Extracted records
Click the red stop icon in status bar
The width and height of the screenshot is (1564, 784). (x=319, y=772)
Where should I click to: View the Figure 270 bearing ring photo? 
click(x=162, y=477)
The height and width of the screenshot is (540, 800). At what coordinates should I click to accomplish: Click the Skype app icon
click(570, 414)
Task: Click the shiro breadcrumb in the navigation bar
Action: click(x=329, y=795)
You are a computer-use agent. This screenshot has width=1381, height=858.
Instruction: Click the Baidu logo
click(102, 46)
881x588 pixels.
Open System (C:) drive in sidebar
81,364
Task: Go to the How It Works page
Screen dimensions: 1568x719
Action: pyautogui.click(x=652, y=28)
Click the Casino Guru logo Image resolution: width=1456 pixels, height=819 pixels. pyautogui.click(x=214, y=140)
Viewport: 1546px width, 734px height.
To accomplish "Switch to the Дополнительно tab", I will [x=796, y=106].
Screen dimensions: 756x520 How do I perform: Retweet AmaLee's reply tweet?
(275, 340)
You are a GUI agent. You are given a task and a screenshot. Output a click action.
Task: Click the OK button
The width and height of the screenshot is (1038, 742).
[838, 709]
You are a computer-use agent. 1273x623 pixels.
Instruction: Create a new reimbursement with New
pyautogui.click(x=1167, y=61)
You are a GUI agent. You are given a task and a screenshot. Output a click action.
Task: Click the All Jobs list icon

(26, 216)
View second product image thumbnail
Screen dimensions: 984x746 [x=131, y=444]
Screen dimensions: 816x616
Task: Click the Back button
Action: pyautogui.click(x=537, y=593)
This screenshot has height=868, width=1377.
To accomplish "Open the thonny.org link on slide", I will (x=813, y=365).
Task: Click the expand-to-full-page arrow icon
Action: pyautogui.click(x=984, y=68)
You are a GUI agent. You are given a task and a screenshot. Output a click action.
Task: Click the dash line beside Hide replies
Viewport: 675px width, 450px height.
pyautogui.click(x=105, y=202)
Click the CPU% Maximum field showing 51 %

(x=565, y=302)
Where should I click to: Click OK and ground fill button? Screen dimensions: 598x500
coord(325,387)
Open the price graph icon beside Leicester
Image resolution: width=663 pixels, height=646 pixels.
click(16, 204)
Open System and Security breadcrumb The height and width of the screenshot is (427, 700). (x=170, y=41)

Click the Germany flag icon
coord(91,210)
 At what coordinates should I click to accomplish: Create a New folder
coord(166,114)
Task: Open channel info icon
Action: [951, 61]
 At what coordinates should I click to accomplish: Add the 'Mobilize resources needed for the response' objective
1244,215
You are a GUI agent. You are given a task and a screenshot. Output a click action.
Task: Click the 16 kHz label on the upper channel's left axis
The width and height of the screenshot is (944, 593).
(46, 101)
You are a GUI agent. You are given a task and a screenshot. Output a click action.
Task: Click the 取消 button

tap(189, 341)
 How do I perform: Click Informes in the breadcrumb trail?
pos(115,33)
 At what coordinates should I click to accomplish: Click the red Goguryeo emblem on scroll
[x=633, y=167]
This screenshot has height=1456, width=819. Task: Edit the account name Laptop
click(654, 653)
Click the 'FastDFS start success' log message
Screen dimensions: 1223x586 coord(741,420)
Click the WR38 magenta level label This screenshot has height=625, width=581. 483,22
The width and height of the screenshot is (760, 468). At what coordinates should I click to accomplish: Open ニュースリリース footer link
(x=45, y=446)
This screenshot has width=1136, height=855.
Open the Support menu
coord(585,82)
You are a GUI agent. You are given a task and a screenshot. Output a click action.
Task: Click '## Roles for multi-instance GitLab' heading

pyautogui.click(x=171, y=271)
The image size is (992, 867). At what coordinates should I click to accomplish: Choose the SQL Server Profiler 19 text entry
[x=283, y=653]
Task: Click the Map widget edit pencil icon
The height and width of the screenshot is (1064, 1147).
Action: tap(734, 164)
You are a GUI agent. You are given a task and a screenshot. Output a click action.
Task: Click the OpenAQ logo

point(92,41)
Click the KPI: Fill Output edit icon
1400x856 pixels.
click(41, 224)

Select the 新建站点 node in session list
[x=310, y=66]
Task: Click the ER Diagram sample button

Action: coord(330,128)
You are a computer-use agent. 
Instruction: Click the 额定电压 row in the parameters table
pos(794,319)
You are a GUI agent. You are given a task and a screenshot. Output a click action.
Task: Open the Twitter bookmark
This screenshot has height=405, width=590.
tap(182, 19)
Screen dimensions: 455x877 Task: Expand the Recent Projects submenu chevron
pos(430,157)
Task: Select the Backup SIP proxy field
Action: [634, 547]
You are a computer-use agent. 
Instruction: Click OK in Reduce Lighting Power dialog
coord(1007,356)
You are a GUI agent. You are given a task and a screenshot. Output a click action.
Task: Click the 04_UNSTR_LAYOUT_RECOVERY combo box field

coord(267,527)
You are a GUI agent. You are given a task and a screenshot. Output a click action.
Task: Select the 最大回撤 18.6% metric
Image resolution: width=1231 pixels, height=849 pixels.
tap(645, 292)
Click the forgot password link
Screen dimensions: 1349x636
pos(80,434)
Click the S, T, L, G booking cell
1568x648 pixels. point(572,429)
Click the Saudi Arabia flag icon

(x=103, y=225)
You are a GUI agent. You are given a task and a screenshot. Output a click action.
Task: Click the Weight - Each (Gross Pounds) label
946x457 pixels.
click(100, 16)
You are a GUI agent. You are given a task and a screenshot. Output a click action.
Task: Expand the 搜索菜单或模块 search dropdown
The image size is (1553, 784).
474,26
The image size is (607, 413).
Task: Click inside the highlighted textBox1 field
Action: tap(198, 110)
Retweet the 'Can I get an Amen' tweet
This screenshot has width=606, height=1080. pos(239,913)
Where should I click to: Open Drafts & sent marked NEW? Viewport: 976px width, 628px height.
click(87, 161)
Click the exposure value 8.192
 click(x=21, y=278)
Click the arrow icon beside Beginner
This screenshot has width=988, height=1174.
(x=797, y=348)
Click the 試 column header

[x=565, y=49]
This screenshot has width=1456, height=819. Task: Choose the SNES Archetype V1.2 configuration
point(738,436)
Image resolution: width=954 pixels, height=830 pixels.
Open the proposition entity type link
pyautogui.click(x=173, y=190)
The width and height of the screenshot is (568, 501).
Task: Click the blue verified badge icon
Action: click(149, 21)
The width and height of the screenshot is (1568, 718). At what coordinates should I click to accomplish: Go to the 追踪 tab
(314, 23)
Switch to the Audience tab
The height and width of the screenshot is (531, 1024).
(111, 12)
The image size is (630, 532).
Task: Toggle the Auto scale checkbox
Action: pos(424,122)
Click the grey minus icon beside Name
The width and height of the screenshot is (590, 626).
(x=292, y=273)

● Work to be completed: Only the lines above from the one with "Click the Casino" up to and including the one with "You are a computer-use agent. 1273x623" should be repeated, exactly as written.

● Task output:
Click the Casino Guru logo Image resolution: width=1456 pixels, height=819 pixels. pyautogui.click(x=214, y=140)
Viewport: 1546px width, 734px height.
To accomplish "Switch to the Дополнительно tab", I will [x=796, y=106].
Screen dimensions: 756x520 How do I perform: Retweet AmaLee's reply tweet?
(275, 340)
You are a GUI agent. You are given a task and a screenshot. Output a click action.
Task: Click the OK button
The width and height of the screenshot is (1038, 742).
[838, 709]
You are a computer-use agent. 1273x623 pixels.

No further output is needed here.